As someone who works in an office, you face career-specific hazards, which may include:

Muscle strains and back issues

Even if you do not regularly lift large and heavy loads as part of your daily routine, even lighter loads, such as boxes of paper, or chairs and desks, can cause muscle and back strains if you do not lift them properly. When in doubt about the weight of a load, ask someone to help you, and rely on dollies and related methods if help is not available.

Falls and related injuries and issues

As an office employee, you are more than twice as likely to become disabled after an on-the-job fall than those who do not work within office settings. Your risk of a fall increases if the housekeeping in your office is not up to par, as boxes and other obstructions in your path can increase the chance of you taking a tumble. Loose wiring and electrical cords are also common causes of office falls, and dim lighting can exacerbate your risk.
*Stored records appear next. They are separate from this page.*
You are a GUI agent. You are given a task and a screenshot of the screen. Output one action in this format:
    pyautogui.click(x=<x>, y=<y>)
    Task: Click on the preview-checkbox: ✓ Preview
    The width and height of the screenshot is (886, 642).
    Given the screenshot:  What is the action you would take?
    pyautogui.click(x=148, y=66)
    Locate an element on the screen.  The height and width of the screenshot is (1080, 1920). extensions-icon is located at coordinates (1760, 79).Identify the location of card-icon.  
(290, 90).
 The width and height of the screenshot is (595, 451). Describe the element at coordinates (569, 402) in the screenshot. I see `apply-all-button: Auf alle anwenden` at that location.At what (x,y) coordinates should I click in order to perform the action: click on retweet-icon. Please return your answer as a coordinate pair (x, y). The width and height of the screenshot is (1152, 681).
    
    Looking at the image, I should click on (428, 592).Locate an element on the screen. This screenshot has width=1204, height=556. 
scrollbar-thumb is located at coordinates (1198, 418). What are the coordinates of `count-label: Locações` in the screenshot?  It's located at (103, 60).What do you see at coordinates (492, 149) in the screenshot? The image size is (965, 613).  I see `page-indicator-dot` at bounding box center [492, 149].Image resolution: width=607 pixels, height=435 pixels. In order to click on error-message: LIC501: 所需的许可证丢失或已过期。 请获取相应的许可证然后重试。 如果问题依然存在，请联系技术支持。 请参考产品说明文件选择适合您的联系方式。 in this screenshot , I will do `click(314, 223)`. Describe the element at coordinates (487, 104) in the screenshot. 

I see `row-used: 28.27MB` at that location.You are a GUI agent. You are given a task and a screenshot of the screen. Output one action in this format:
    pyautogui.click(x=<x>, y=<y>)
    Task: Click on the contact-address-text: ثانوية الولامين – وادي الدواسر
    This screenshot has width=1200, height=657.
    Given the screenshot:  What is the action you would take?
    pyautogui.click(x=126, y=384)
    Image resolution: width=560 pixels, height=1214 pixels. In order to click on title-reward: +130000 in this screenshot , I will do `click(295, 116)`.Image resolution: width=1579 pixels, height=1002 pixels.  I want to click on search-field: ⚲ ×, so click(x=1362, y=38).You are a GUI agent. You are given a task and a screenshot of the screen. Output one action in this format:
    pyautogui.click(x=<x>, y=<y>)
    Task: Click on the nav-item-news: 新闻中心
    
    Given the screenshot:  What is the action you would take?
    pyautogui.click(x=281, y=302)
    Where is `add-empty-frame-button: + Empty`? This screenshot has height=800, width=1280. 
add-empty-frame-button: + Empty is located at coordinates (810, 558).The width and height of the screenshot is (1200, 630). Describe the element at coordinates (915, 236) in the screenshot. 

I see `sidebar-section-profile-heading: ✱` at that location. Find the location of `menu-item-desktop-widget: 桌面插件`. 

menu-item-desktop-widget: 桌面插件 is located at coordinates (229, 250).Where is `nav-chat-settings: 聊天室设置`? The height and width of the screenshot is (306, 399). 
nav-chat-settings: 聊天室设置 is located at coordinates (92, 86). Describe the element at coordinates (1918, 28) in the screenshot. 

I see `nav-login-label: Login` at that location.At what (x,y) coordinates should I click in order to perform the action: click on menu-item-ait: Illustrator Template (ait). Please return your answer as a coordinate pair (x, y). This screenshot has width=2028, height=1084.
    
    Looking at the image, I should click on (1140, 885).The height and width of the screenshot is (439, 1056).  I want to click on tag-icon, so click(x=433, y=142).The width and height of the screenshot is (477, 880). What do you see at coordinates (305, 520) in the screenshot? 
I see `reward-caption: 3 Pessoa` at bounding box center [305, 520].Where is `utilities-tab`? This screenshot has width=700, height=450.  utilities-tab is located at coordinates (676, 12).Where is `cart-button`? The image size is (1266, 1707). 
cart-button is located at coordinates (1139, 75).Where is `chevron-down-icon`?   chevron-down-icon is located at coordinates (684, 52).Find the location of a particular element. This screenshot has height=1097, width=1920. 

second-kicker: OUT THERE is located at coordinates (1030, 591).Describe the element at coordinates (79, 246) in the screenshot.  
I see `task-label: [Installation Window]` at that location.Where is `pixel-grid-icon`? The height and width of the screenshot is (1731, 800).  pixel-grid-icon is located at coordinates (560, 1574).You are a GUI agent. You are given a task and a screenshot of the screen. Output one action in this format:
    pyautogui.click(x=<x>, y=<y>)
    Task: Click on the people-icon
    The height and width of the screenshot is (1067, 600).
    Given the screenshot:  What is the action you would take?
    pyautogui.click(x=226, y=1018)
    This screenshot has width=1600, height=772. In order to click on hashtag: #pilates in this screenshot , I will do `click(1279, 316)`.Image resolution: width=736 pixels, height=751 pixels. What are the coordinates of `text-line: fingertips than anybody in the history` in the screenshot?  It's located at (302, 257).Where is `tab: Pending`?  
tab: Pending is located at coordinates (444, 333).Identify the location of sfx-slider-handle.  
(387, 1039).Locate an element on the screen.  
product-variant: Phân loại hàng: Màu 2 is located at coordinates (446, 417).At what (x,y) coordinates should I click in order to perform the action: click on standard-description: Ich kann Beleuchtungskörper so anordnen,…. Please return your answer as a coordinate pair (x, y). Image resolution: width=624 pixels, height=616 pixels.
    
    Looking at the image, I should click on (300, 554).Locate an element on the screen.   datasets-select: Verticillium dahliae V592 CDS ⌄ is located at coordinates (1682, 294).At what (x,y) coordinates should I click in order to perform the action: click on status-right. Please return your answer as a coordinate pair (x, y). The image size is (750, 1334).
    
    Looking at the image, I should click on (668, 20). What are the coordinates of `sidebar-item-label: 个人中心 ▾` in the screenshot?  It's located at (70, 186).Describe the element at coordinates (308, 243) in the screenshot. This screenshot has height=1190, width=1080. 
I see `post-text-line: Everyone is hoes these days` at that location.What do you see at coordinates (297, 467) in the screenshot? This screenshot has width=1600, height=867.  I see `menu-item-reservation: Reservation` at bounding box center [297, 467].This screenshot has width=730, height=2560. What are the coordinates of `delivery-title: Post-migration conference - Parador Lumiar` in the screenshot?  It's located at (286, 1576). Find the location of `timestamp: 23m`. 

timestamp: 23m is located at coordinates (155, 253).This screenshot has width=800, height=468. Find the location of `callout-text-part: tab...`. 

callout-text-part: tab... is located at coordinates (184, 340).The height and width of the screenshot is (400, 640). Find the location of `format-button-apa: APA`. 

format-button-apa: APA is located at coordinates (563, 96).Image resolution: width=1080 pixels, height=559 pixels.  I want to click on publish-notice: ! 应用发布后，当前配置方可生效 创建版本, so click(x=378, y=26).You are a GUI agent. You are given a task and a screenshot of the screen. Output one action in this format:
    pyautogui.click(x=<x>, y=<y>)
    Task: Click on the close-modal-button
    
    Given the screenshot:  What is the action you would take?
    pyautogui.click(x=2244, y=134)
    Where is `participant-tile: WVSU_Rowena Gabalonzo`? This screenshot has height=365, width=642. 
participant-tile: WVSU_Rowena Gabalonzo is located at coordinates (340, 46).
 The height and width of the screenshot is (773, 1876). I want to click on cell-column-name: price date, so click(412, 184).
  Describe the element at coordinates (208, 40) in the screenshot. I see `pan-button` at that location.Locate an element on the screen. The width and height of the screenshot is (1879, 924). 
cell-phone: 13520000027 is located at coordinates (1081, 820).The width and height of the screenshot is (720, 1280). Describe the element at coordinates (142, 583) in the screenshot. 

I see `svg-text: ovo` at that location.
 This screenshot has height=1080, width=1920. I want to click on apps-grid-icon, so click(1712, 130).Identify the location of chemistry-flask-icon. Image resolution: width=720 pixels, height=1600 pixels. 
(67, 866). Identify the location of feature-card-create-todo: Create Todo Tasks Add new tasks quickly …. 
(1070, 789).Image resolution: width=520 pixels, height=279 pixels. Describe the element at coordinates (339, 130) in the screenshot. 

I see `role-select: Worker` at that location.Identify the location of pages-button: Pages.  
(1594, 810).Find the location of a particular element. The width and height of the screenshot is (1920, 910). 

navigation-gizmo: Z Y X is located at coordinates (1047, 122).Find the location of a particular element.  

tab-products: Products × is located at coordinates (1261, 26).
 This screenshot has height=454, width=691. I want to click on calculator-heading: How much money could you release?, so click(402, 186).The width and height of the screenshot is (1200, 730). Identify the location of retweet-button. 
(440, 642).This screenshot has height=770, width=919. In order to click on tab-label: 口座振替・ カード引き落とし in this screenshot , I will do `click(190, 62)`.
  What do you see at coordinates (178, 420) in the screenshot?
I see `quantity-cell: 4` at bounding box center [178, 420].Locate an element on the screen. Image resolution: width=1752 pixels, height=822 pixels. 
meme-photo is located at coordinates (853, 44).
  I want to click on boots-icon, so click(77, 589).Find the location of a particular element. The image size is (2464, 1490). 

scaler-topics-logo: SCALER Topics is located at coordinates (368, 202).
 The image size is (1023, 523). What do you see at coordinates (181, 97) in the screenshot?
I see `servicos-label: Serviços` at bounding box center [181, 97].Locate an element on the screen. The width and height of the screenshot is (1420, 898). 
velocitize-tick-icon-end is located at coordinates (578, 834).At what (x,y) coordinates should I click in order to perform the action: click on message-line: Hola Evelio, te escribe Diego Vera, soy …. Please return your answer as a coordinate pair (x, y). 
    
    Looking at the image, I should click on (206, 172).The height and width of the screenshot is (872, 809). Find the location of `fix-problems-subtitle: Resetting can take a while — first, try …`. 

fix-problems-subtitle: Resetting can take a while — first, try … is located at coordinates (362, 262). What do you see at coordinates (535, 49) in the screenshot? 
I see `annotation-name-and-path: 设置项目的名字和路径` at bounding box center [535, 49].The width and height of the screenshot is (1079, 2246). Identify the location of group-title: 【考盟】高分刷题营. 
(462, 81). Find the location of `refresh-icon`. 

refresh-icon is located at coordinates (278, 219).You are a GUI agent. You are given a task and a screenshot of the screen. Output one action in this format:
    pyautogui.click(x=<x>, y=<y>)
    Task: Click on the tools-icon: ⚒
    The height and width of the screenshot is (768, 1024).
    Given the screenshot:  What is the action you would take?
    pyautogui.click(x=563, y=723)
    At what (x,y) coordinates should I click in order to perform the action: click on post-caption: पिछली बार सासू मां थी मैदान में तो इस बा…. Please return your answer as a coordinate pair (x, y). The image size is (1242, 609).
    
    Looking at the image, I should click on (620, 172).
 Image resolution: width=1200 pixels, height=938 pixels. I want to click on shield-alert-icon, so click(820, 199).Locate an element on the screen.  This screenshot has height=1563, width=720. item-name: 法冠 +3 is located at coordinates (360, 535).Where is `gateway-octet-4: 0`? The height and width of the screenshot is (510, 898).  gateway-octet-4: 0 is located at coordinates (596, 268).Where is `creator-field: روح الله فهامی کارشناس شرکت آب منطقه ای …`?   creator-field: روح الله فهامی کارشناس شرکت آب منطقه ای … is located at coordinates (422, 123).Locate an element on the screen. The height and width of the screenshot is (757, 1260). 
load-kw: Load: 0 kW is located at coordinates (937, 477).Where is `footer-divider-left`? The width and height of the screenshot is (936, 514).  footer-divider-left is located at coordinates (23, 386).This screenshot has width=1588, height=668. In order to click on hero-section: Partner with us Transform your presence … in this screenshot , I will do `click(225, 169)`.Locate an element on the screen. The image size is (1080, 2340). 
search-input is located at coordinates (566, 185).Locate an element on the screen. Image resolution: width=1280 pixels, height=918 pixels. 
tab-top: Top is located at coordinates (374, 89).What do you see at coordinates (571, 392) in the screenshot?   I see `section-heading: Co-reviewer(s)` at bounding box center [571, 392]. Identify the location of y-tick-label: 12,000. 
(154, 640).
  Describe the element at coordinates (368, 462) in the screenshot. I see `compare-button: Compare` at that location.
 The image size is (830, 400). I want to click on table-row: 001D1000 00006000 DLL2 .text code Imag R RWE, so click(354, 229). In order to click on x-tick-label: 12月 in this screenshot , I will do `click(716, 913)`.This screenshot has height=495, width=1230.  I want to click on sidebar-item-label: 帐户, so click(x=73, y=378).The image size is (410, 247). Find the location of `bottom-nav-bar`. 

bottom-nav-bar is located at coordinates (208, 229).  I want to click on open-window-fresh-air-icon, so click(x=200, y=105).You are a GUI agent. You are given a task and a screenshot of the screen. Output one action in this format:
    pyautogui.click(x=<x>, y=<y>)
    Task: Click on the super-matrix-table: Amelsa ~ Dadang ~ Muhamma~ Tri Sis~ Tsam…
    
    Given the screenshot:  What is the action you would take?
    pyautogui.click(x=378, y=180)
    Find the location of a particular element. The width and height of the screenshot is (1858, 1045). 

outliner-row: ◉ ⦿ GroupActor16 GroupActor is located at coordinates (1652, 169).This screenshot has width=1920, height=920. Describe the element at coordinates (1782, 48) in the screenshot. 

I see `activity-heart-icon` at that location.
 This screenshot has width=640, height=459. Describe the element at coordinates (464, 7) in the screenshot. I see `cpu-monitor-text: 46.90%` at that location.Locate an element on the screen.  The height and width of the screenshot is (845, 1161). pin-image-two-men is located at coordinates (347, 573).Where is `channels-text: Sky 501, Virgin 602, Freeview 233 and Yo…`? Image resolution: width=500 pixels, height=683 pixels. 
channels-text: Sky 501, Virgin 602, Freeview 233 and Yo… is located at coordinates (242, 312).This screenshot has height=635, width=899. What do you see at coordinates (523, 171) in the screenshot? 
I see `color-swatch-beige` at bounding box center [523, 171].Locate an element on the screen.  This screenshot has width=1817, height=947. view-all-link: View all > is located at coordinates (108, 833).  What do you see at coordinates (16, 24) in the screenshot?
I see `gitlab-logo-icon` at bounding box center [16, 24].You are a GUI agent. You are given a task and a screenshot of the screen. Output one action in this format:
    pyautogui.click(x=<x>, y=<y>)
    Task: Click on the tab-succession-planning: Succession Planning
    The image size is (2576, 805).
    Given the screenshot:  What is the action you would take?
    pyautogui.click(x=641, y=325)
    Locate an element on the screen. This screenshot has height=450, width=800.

Getting caught in between objects

As an office worker, you also run the risk of suffering an injury if you or parts of your body are stuck in between items. For example, office workers may close a drawer or door on their fingers, or they may get hair or clothes caught in paper shredders and suffer injury as a result. Paying close attention to what you are doing and avoiding multitasking, such as talking on the phone while performing job duties, can reduce your risk of an office injury.

While these are some of the most commonly cited office-related injuries, this is not an exhaustive list. Many office workers also experience hardship due to air quality issues, ergonomics and environmental hazards, among other potential culprits.